* _Data in this exercise_
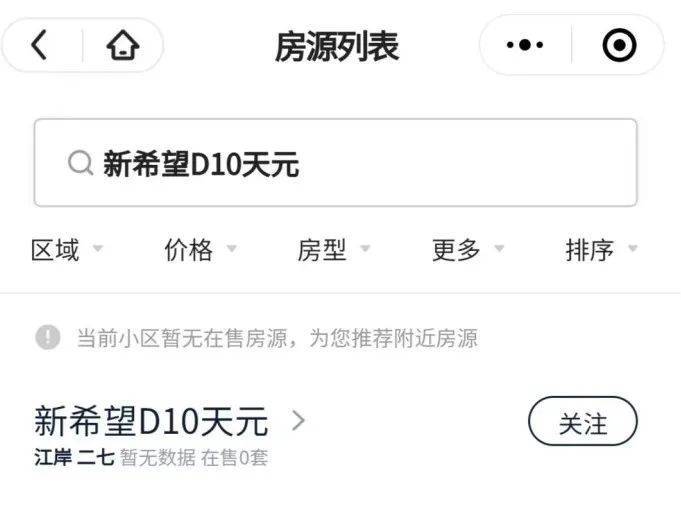Click the search magnifier icon
This screenshot has width=681, height=511.
coord(81,163)
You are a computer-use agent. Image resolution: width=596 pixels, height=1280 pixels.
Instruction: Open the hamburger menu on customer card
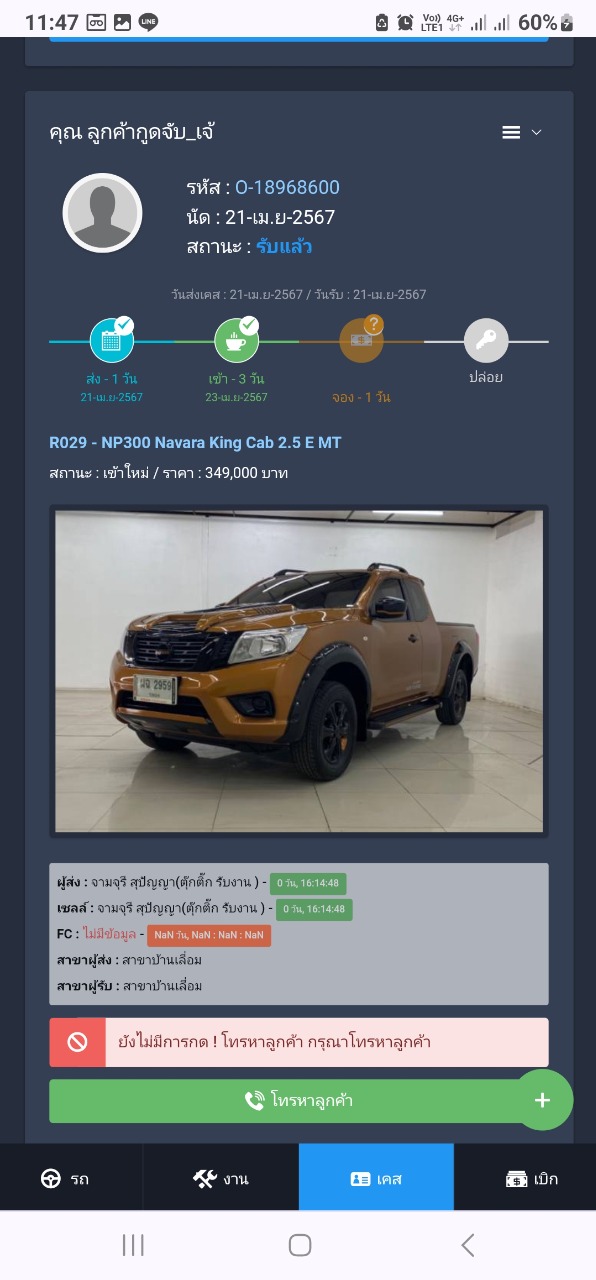point(511,133)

* _What to work on_
Restate word for word the lines from the one holding "You are a computer-use" down through the last line of the records above, and do not include the pictures.

* _Task solution_
You are a computer-use agent. Image resolution: width=596 pixels, height=1280 pixels.
Instruction: Open the hamburger menu on customer card
point(511,133)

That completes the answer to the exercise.